(Extracted information)
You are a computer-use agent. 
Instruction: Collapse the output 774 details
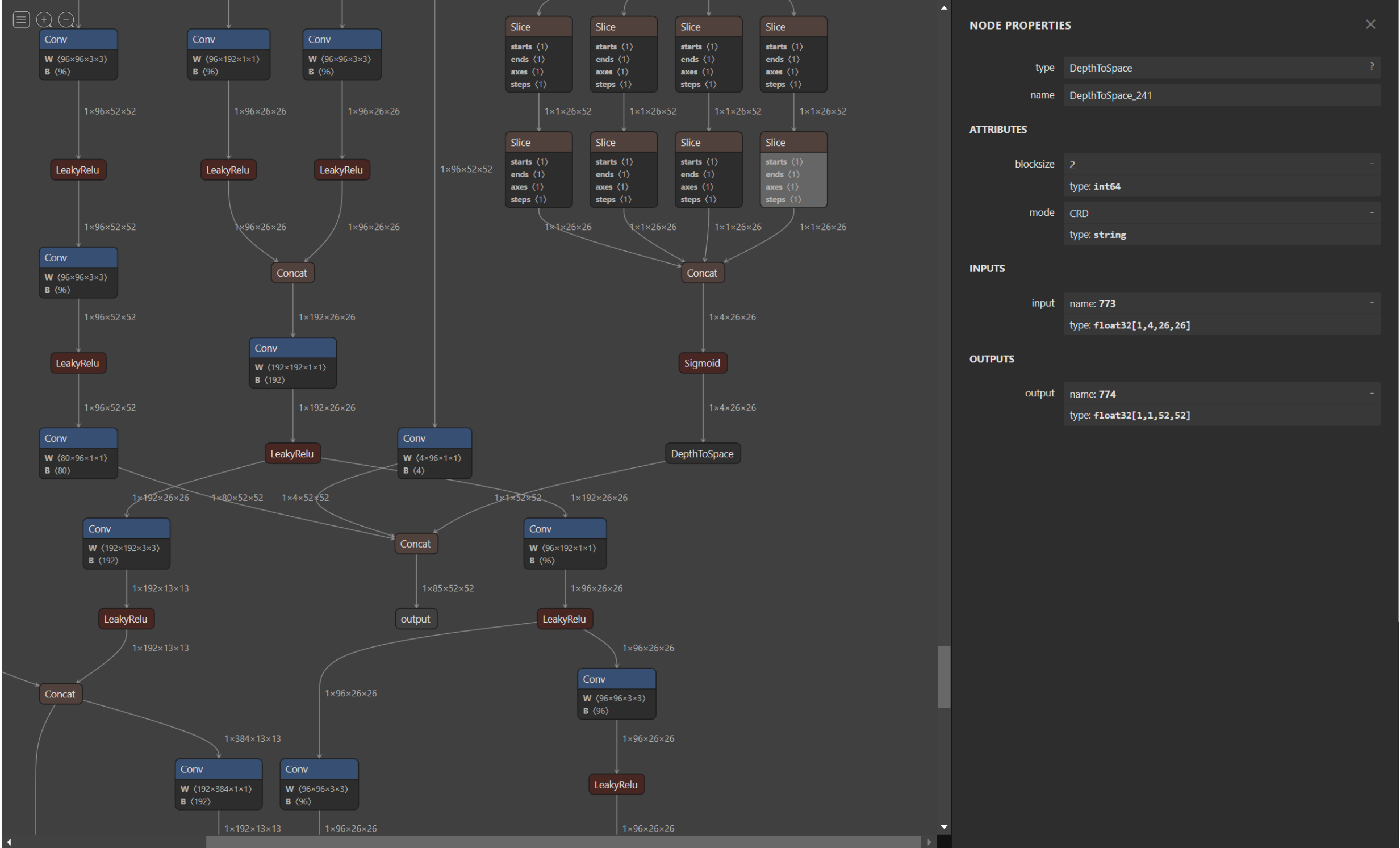tap(1371, 393)
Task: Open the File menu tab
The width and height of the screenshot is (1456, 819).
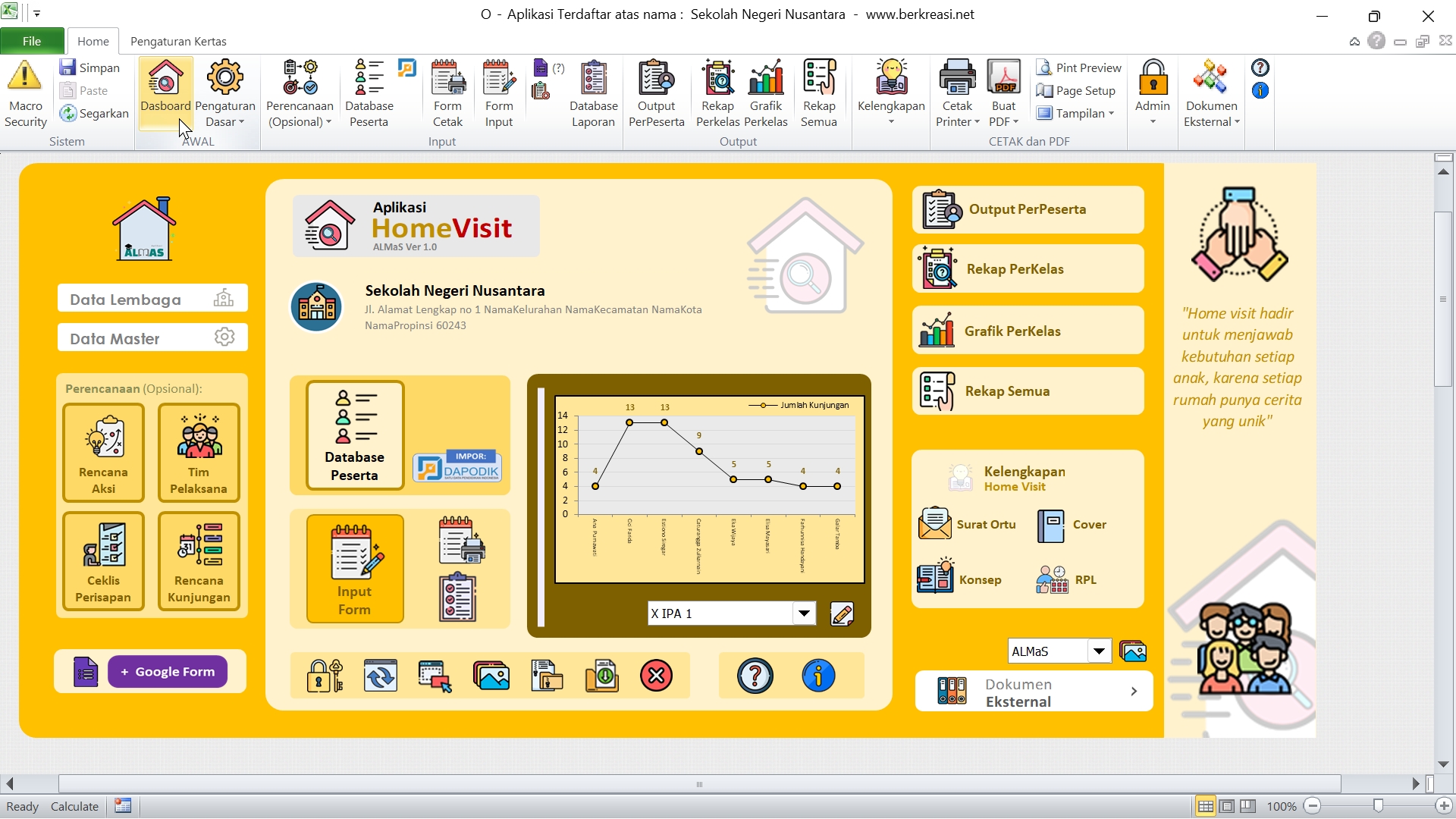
(End Extracted information)
◆ Work order:
When you reach the line containing "Instruction: Collapse the output 774 details" in the entries above, please retype it and each line after it through the last one, exactly, without the pictures.

◆ Response box:
Instruction: Collapse the output 774 details
tap(1371, 393)
Task: Open the File menu tab
The width and height of the screenshot is (1456, 819).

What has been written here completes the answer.